Thursday 20 June 2019

Mortgage approvals fall 8pc in March

The value of approvals grew by 8pc year-on-year. Tim Ireland/PA Wire
The value of approvals grew by 8pc year-on-year. Tim Ireland/PA Wire
Ellie Donnelly

Ellie Donnelly

The number of mortgages approved fell by 8pc year-on-year in March, according to data from the Banking and Payments Federation.

Mortgages approved in March 2018 were valued at €763m – of which first time buyers accounted for €390m (51.1pc) and €234m (30.7pc) by mover purchasers.

Overall, the value of mortgage approvals fell by 2.9pc year-on-year, but rose by 10.4pc when comparing month-on-month.

The decline in approvals was impacted by bad weather, reduced supply and and new lending rules.

In addition, according to Dermot O’Leary, chief economist with Goodbody, March 2018 figures came off a very tough comparison in the first three months of 2017 when mortgage approvals increased by 77pc year-on-year.

"Annual comparisons will become easier as the year progresses," Mr O'Leary said.


Despite the cooling, the trend in drawdowns remained strong in the first quarter of 2018.

The value of loans drawn down in the first three months of 2018 was up 22pc year-on-year, almost matching the fourth quarter 2017 growth rate of 23pc year-on-year.

This is made up of a 14pc year-on-year increase in mortgage volumes and an 8pc increase in the average loan.
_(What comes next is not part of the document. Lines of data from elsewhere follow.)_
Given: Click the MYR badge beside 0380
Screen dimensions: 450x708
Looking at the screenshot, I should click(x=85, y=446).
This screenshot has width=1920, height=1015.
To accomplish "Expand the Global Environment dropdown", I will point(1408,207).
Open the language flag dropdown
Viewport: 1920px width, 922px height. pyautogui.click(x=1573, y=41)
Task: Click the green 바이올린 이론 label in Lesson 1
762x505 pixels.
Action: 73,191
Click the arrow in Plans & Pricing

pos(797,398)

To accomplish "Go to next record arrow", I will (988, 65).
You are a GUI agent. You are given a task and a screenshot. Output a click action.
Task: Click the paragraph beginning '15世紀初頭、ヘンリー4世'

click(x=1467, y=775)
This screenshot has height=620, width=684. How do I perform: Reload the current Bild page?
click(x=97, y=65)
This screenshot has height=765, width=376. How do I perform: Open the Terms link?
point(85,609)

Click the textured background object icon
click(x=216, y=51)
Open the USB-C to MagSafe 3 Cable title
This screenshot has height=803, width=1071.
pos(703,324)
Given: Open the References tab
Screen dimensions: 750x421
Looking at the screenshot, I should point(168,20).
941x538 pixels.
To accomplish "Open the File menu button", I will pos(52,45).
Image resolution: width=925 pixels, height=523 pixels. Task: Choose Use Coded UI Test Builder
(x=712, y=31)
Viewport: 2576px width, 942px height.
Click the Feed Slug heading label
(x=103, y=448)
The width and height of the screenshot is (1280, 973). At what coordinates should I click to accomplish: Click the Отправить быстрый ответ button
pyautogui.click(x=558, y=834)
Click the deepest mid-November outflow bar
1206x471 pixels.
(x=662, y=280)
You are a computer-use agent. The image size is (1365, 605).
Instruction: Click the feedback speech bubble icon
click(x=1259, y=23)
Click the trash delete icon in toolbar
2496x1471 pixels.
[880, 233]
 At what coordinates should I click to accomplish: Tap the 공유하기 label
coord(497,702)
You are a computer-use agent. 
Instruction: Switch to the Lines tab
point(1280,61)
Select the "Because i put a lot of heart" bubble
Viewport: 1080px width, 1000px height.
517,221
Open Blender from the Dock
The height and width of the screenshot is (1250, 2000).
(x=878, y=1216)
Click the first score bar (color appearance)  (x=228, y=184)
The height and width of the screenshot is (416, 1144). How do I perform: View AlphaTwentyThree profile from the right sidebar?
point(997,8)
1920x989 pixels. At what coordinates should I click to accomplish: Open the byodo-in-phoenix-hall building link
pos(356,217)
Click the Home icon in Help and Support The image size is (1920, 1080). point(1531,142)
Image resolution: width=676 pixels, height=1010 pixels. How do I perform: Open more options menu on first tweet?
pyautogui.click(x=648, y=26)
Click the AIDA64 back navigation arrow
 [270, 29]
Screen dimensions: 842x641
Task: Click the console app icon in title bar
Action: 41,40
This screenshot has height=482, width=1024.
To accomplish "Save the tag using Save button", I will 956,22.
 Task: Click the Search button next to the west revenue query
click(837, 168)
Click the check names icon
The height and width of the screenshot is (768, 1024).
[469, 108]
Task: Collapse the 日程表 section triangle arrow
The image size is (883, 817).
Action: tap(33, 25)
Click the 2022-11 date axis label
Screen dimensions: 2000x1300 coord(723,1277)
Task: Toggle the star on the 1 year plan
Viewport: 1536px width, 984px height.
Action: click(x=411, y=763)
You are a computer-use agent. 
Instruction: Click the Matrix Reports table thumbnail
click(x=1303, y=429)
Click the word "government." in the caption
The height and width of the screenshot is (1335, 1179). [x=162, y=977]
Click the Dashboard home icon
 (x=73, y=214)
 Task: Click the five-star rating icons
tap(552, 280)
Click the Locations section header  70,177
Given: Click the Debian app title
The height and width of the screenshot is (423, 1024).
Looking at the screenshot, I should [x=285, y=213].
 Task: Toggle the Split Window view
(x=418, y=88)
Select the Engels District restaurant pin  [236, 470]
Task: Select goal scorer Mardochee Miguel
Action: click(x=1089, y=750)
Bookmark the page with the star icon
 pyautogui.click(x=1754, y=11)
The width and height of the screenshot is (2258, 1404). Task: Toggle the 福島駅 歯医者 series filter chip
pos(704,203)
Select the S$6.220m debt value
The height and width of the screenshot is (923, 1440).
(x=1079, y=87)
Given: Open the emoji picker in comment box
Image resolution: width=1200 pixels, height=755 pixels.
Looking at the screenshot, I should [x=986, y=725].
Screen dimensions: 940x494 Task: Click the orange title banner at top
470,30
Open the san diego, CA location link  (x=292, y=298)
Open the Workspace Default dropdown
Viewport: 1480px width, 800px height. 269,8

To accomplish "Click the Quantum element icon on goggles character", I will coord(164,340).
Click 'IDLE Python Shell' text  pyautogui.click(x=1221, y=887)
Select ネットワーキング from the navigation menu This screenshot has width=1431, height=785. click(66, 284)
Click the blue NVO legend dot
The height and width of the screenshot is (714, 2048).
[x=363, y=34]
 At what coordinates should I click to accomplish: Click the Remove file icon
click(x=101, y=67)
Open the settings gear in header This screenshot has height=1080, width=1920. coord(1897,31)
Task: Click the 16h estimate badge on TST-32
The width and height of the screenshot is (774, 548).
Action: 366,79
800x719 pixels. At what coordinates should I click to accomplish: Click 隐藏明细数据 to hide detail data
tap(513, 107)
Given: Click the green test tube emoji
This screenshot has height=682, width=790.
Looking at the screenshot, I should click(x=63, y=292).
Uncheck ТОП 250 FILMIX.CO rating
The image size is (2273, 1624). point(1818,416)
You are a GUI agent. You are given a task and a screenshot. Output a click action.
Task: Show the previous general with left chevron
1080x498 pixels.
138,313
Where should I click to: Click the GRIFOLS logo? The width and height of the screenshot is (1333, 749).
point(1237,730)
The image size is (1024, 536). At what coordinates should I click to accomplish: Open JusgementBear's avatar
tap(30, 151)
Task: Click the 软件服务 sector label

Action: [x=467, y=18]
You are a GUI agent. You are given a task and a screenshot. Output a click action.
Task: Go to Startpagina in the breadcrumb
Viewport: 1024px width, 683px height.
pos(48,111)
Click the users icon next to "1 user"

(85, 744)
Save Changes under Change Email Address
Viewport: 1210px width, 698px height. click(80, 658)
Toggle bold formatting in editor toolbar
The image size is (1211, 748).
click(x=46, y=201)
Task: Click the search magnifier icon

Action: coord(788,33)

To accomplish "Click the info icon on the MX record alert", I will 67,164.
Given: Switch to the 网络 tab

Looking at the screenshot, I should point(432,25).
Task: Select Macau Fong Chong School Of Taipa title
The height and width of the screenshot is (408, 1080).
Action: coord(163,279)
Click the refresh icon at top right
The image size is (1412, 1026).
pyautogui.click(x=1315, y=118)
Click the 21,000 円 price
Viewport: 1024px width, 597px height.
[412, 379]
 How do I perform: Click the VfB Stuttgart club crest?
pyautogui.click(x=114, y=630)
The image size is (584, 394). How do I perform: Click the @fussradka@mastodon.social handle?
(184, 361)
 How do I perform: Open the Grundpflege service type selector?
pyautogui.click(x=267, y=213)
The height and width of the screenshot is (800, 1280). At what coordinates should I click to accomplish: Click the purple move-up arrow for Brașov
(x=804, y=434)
Remortgaging, up 59pc year-on-year, was the fastest growing component by far, reflecting increased competition and rising levels of equity in the system.

Overall remortgaging accounted for 13pc of new lending, the highest level since 2009. While first-time buyer drawdowns increased by 29pc year-on-year.

Restrictions for first time buyers

While a quarter of first time buyers received exemptions from the Loan-to-Income ratio threshold of 3.5 times income in 2017, under new lending rules, this is now restricted to one in five first time buyers.

"Lack of available housing stock remains the major issue holding back faster growth in mover-purchaser mortgages," Mr O'Leary said.

"This is reflected the widening gap between mortgage approvals and drawdowns over the past twelve months."